Our objective for the timber resource is two-fold: to provide a continuous supply of multiple products for local and national needs and for timber management to meet other resource objectives such as threatened and endangered species and wildlife habitat improvement. The goal is to maintain the productivity and sustainability of renewable natural resources without long-term detriment to other resource values. An ecological classification system is used to identify the ecological potential and limitations of a given piece of land. Both uneven-age and even-age management systems are available to meet site-specific objectives and desired future conditions. For example, within RCW management areas, the two-age system (a variation of even-age management) is emphasized because it provides sustainable foraging and nesting habitat for RCW. Even-age management is emphasized where the forest types are primarily species intolerant to shade. Uneven-age management is emphasized in visually sensitive areas and within community types that are composed of tree species that are tolerant to shade. In areas subject to vegetation management, periodic thinnings are made to maintain and improve growth conditions and the health of the forest.
Wildfire Control - Wildfire occurrence in the Sabine National Forest varies considerably year by year, being influenced by rainfall and incendiary (arson) activities. In a recent 10-year period, there was an average of 12 wildfires per year. These wildfires were 93 percent man-caused, and slightly more than half of them (51 percent) were incendiary in origin.
The Texas and Federal Forest Services have a cooperative agreement and action plan to coordinate the prevention, law enforcement, aerial detection, and suppression of wildfire.
Fire has a proven ecological role in the development and management of the forests and rangelands. It is used as a tool to maintain or restore fire-adapted ecosystems. It reduces heavy accumulations of forest fuels and minimizes damage in the event of wildfires. Carefully developed and applied prescriptions, based on such factors as weather and fuel conditions, seasonal timing of burning projects, and specific techniques of fire application, guide trained personnel in prescribed burning.
Our objective for watershed management is to produce good water quality and to maintain soil productivity. The majority of the forest has hydrologic conditions that will not create adverse effects on water quality and soil productivity. The health and protection of all other resources can be directly associated with good watershed management. The key to good watershed condition is to maintain soil infiltration and percolation rates and to mitigate soil erosion and compaction. Implementation of Best Management Practices and Forest Standards and Guidelines as described in the Land and Resource Management Plan for the National Forests and Grasslands in Texas allows managers to achieve the forest objective for watershed management.

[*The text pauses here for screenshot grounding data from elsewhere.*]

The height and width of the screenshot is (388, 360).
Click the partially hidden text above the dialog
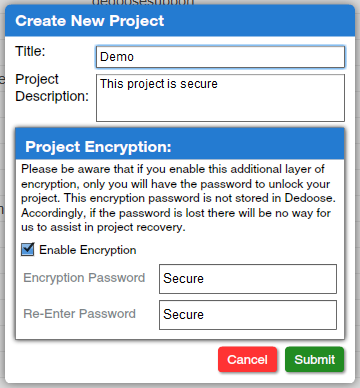click(x=143, y=2)
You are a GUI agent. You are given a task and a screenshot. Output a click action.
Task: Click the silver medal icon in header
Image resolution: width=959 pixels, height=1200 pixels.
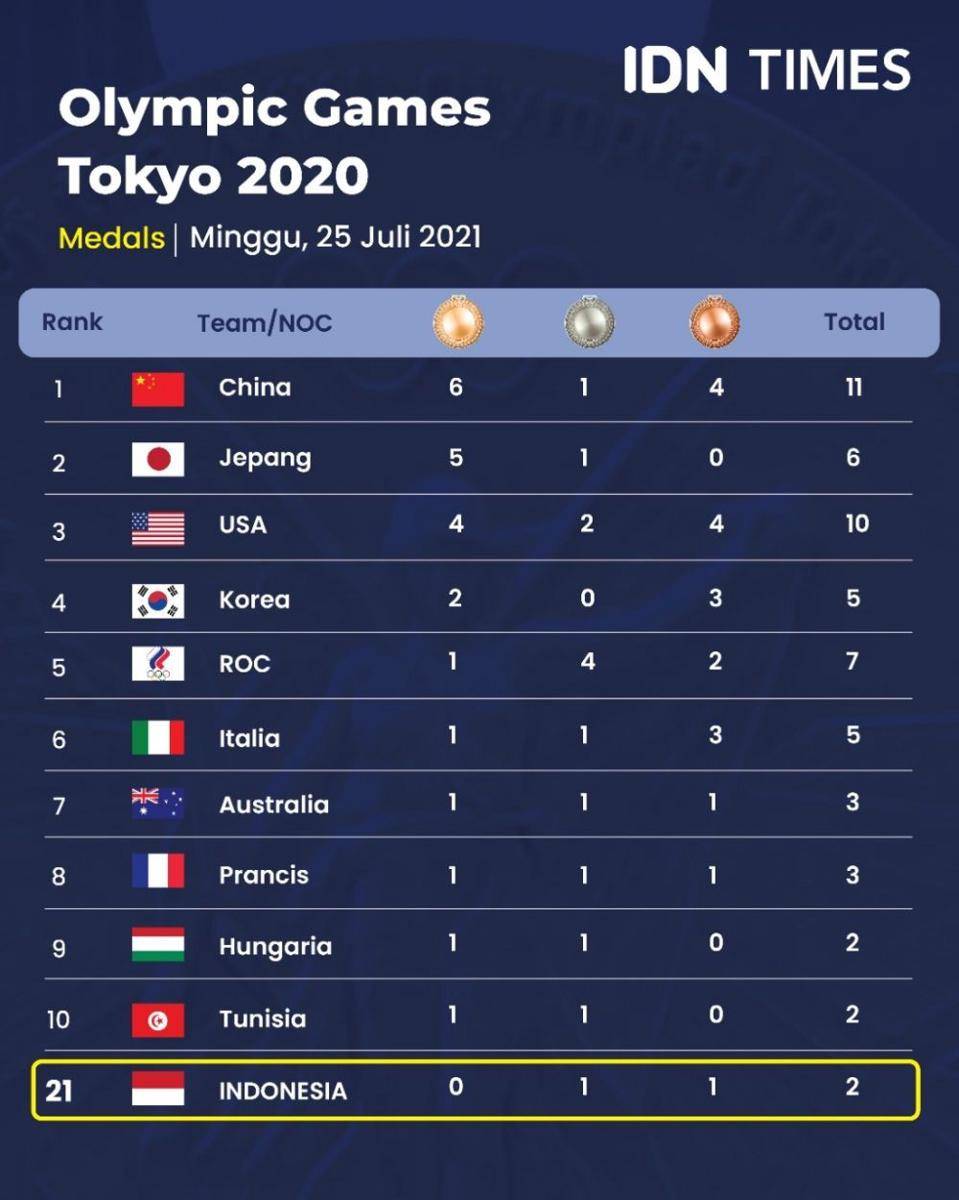tap(589, 322)
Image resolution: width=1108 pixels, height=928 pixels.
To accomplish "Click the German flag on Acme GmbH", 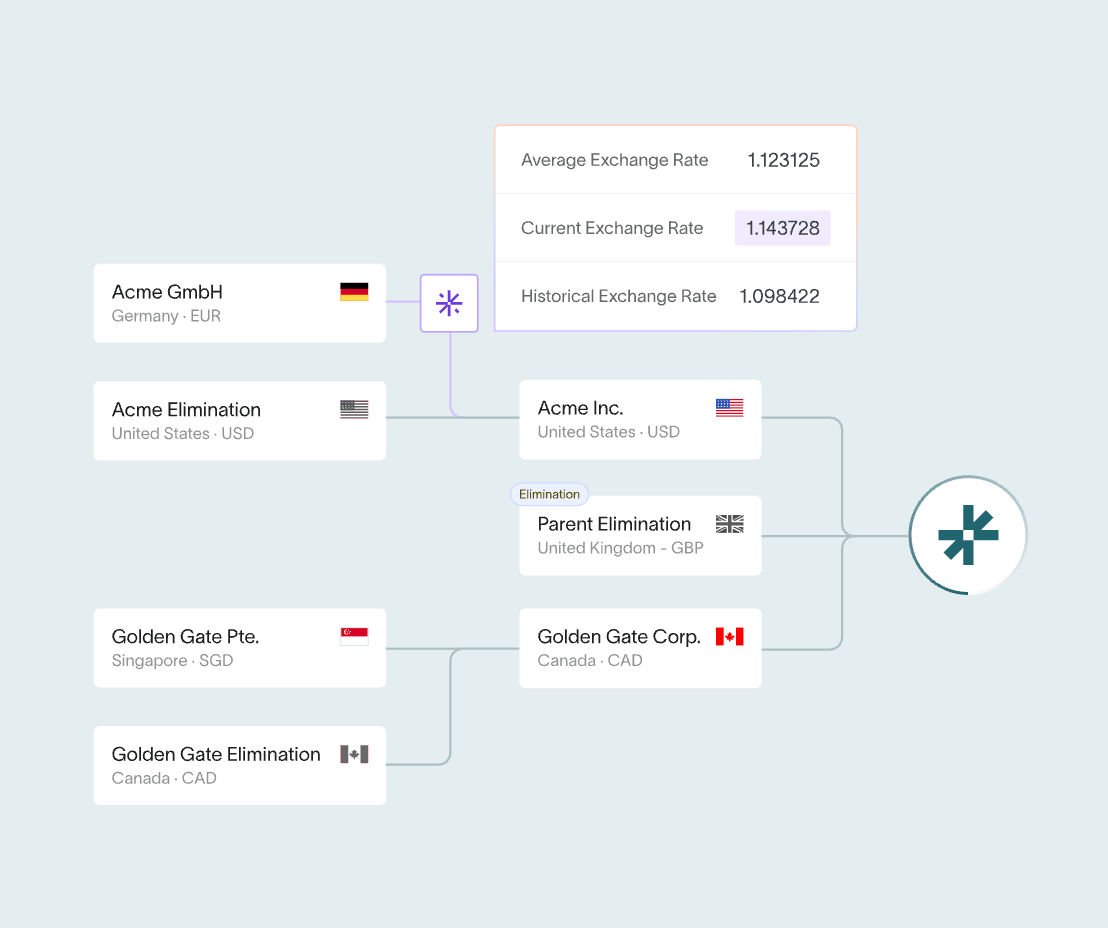I will pyautogui.click(x=354, y=292).
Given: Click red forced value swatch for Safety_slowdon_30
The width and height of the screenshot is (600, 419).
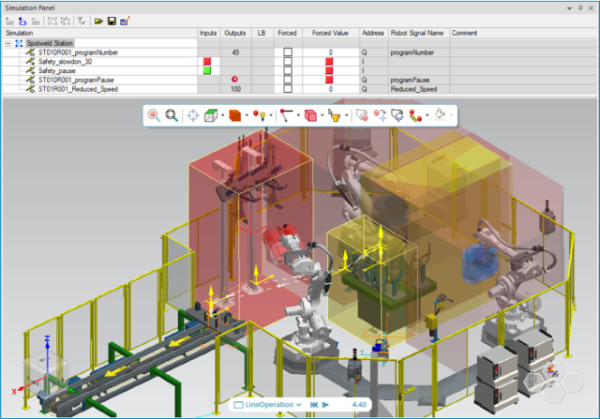Looking at the screenshot, I should 328,61.
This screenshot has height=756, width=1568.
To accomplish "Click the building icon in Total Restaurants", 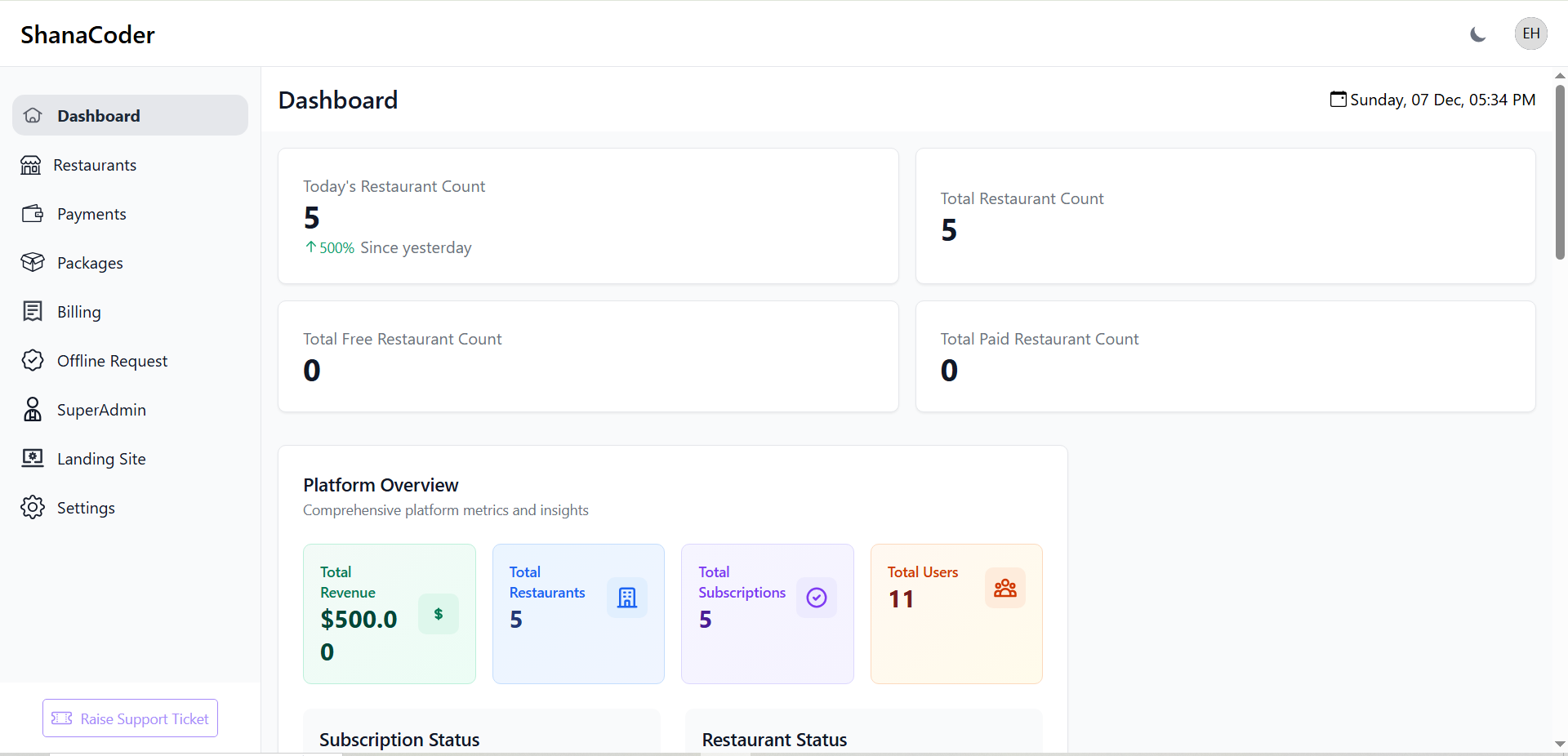I will (x=627, y=598).
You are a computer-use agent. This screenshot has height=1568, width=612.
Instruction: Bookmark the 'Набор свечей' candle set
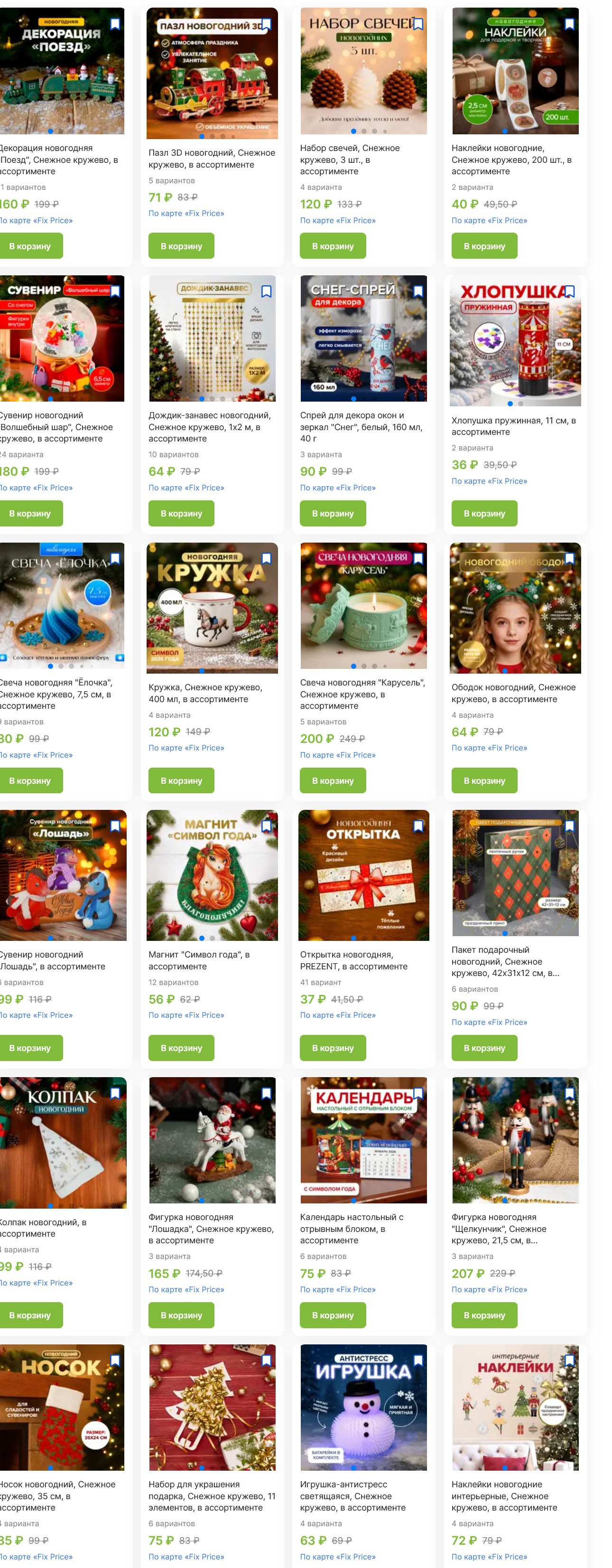click(418, 24)
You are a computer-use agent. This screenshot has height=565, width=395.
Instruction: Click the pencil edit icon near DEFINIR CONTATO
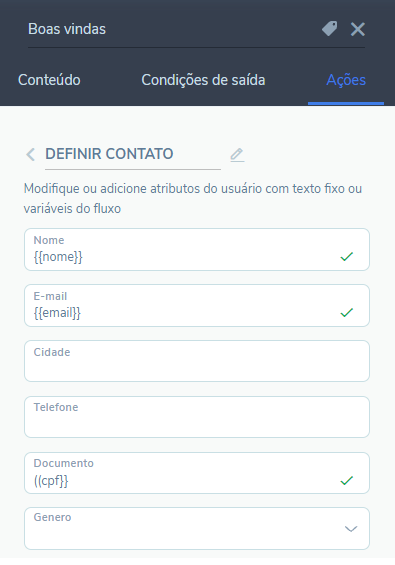tap(237, 155)
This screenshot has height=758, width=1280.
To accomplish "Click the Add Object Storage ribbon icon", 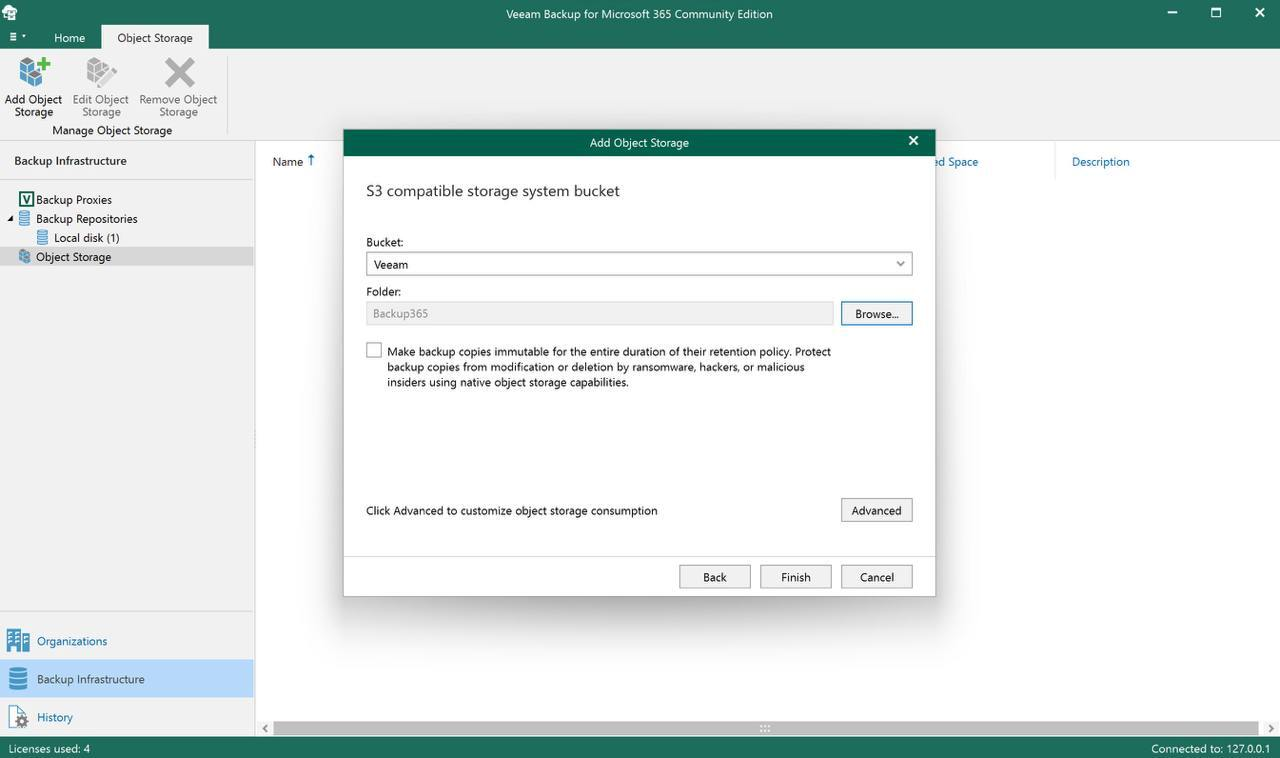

Oil and gas wells are a common sight throughout the Sabine National Forest. The United States does not own all of the mineral rights for these lands, as many of the sellers retained mineral ownership either for a fixed period of time or in perpetuity.
Where the United States owns the mineral rights (oil and gas in particular), receipts from oil and gas exploration and production are paid to the U.S. Treasury. A portion of these dollars is returned to the counties in which the Sabine National Forest is located, to be used for schools and roads.
HOW TO RECOGNIZE NATIONAL FOREST LAND
Maps commonly show proclaimed national forest boundaries. However, all land within these boundaries is not national forest land; some is privately owned. Only land shown in green on this map is national forest land. The user is cautioned to comply with State law and owner's rules when entering onto private land.
The boundaries between national forest land and private property are marked with signs and red paint. Recognition of these markings and the meaning of boundary signs will help the user be certain to stay on national forest land.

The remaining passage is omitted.